Artmaking in the Classroom and the Possibilities of Incantation
During the past year, two of my favorite Brazilian writers and educators, Luiz Antonio Simas and Luiz Rufino collaborated on yet another book: Encantamento: Sobre a Política da Vida (Incantation: On the Politics of Life). One of the central affirmations of their work (which follows their previous co-authored publications: A Pedagogy of the Crossroads, An Arrow Through Time, and The Enchanted Science of Macumbas) is that the opposite of life isn’t death—it is desencantamento, or an inability to surrender to a process of incantation. As a verb, incantare evokes our capacity to fuse song and word in an effort to raise our spirits, to spark magic in our imaginations, to invite divine presence. Our capacity to incantate spaces of learning does precisely what theologian Rubem Alves invites us to do: name and invoke the not-yet worlds, so as to break the spells of right-here worlds that continue to abandon, oppress, exclude, and sever from ourselves and our communities of belonging.
Incantation as a poetic of resistance allows us to escape, disobey, and ambush the traps set through the colonial matrix of power so that bodies can dare to see, create, invent, and integrate new possibilities freedom, belonging, and liberation through creativity and imagination. Incantation, Simas and Rufino affirm, nests our capacity to move through time, to experience a passage between forms and worlds, to change our points of reference through a politic of life that is rooted in an imprinting of the everyday as rites of reading and writing different poetic routes capable of setting traps to our collective loss of hope and vivacity.[i] In this sense, incantation is an exercise in emergence and survivance that lives and breathes beyond the terrorizing effects of coloniality. It’s the commitment to movement, occupation, visibility, insertion, and participation. It’s the creative force that travels through crossroads of knowledge-making, confronting hierarchizations produced by ontological, epistemological, and semiotic violences.
Art, as I understand it, has a tremendous power to forge incantatory pathways of resistance because of its capacity to dis-educate us from disciplinary molding. It reverberates and discloses to us that which is hidden in our interior recesses in embodied, striking, and visceral ways. It can help us re-educate our affections, as Paulo Freire puts it, or work a kind of magic in our souls, as bell hooks states. It also inspires us to name the world as we see it, and to find a poetic tongue when the language we know fails us. It helps us resist, heal, connect, conjure, and tend to all our relations. As generative clearings, the arts are sites for world-making, for dreaming, rehearsing, and choreographing new possibilities of being and intervening in the world. When we immerse ourselves in acts of artmaking, we have the opportunity to access the visceral, the somatic life of the body, its reflexes, limits, intuition, responses, desires, needs, and its alchemies. When we encourage and invite students to in-corporate artmaking processes as they engage readings, discussions, and bodies of knowledge, we participate in this politic of incantation.

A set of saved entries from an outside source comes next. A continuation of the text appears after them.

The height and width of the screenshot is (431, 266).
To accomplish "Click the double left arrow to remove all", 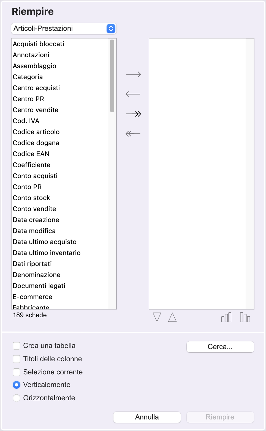I will [133, 134].
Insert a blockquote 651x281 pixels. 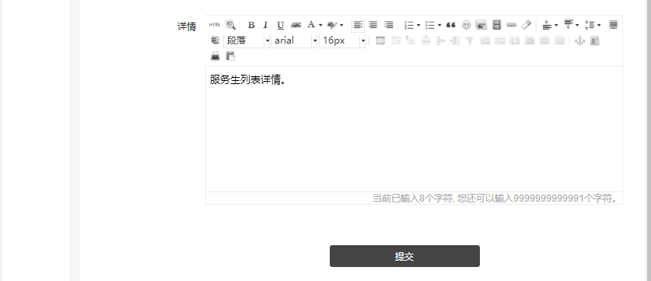click(451, 25)
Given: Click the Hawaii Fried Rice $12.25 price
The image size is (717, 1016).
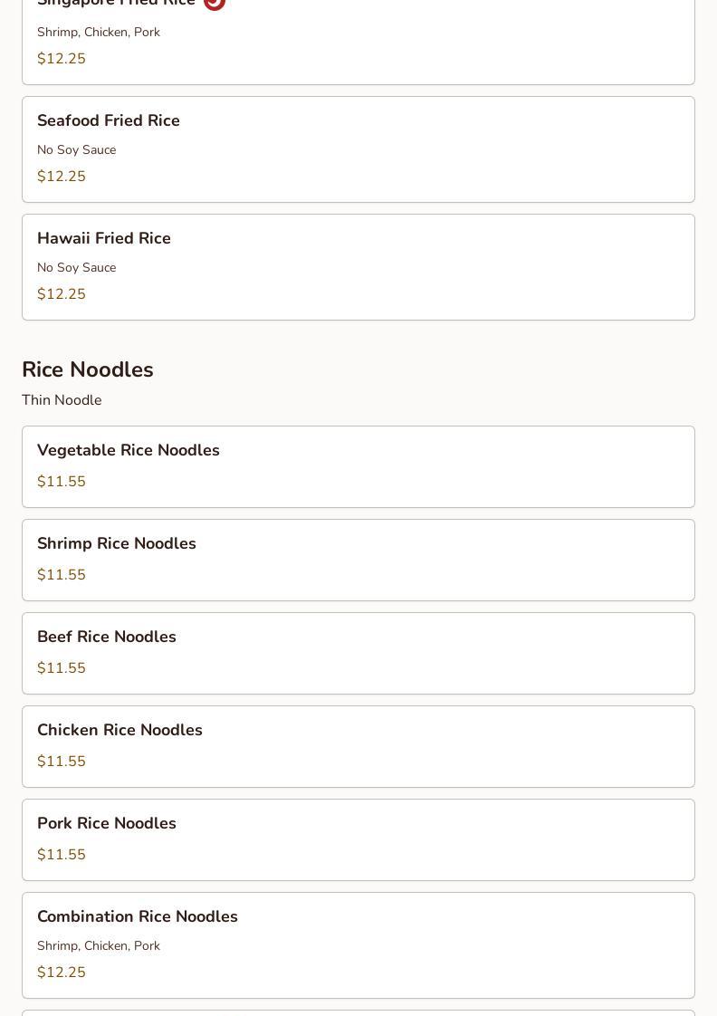Looking at the screenshot, I should [x=62, y=294].
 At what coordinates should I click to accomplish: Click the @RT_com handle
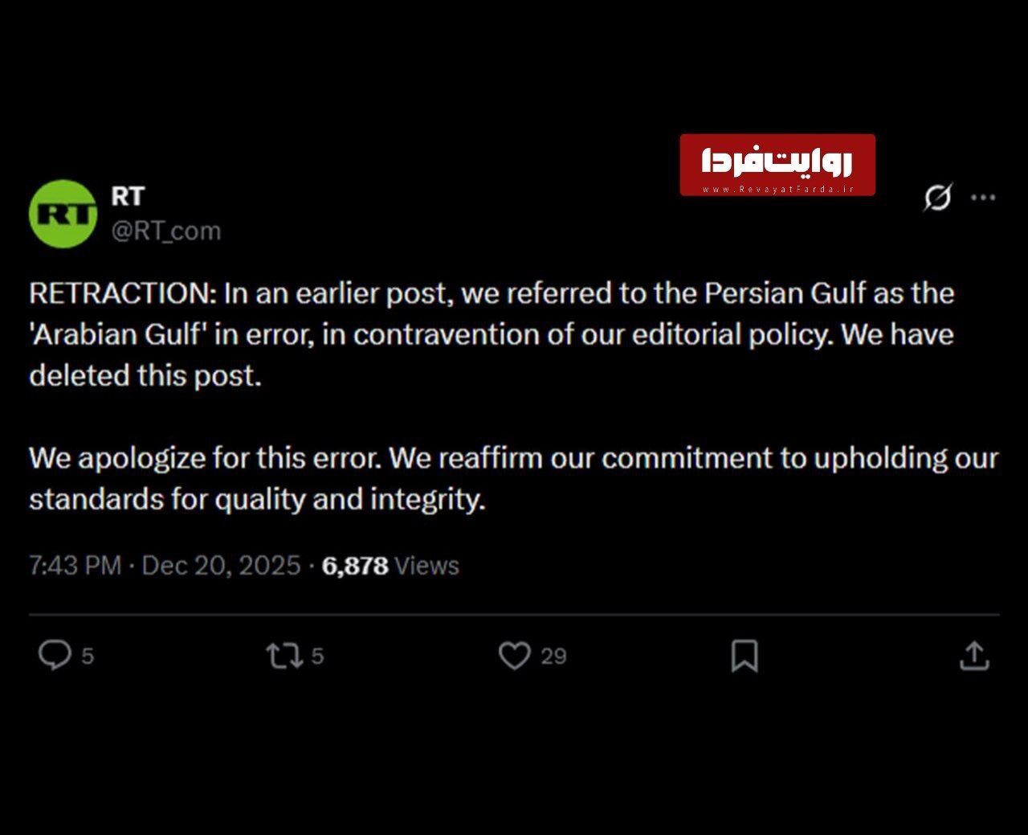(x=165, y=231)
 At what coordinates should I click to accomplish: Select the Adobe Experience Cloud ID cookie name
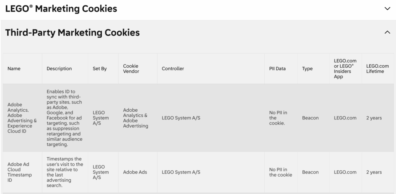(22, 118)
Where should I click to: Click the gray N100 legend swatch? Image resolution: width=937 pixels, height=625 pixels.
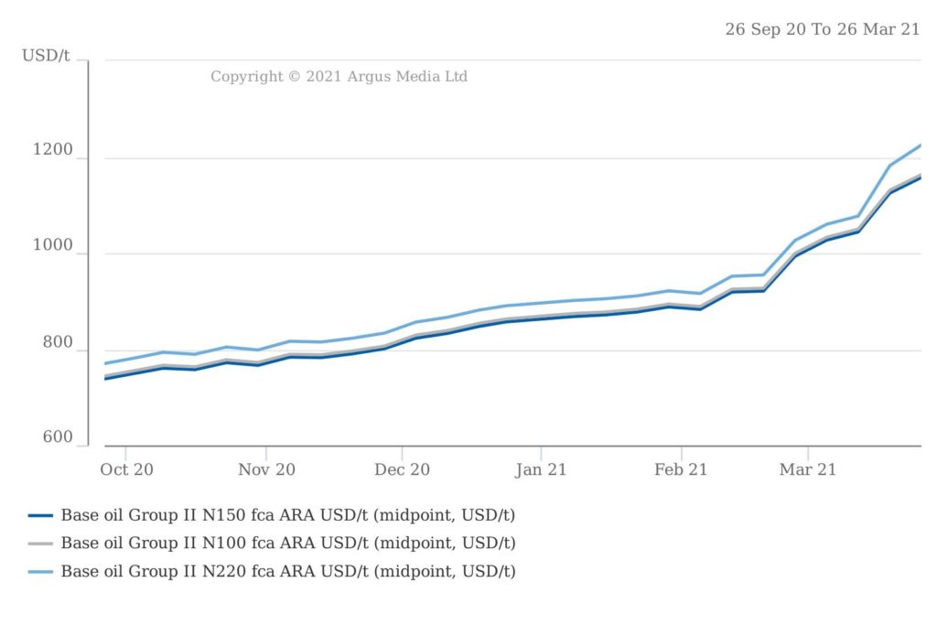click(x=41, y=544)
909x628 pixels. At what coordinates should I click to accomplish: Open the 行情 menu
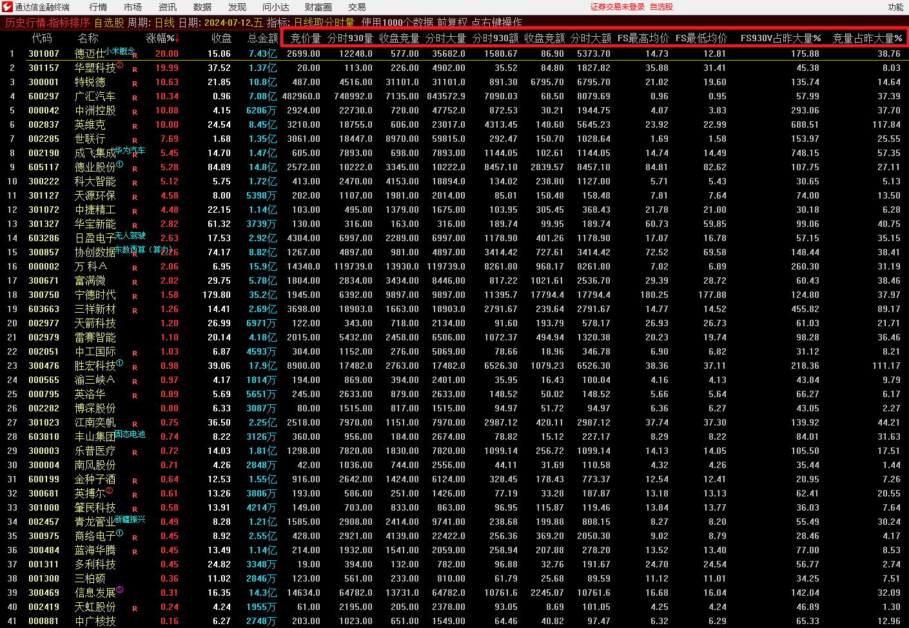pyautogui.click(x=98, y=7)
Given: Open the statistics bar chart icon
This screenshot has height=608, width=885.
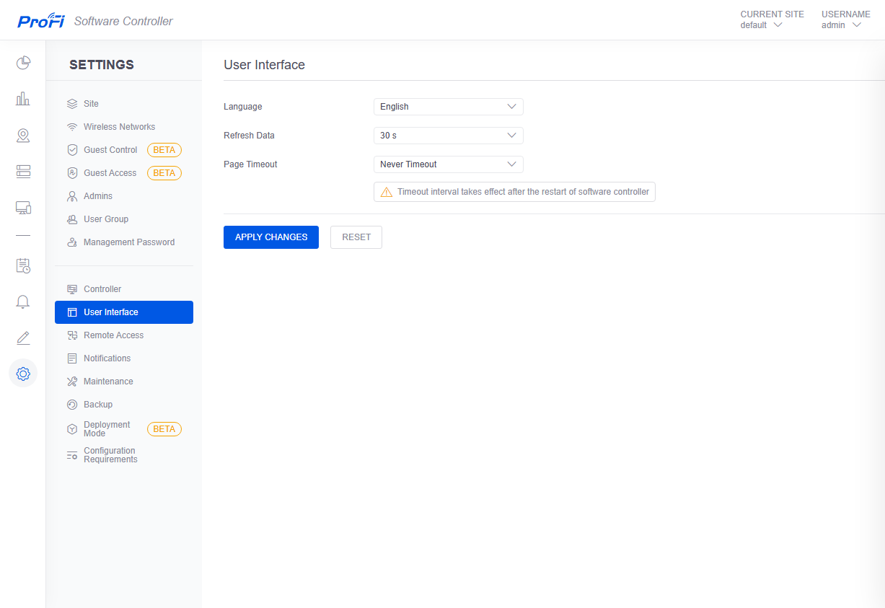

A student’s performance and ritual entitled “Disposable Beauty” still stands as one of the most profound and generative projects to which I have been witness. As a final integrative assignment, the performance consisted of placing delicate flower arrangements throughout locations in her neighborhood that were marked by abuse, violence, and abandonment. Such poetic gestures in vulnerable spaces in the city sought to raise awareness of our transience, interdependence, and negligence in the face of injustice.
The flower assemblages were made out of blossoms and foliage that flower shops would throw away at the end of the day. This poetic gesture both incantated and resisted the (i)logic of degradation, disposability, oppression, and inequity by orienting herself and participants in acts of creative wonder. Through her invocation of not-yet worlds, she extended a gesture of care, of regard, of re-worlding, refusing to be desencantada with the world around her. At the end of these performances, she invited folks to partake in tea ceremonies that were rooted in offering the gift of reciprocity, spiritual care, regard, and a warm cup of tea. As a poetic of incantation, her artistic gestures imbued spaces of desolation, disposability, and abandonment with love, presence, and beauty through a practice that integrated the semester’s resources, readings, discussions and questions with her own wisdom, creativity, and spiritual sensibilities.
I return to this experience often to remind myself to continuously ask how many of the assignments outlined in my syllabi impede or foster poetic and incantatory experimentations.
Notes
[i] See Luiz Antonio Simas and Luiz Rufino, Encantamento: Sobre Política de Vida (Rio de Janeiro, RJ: Morula Editorial, 2020).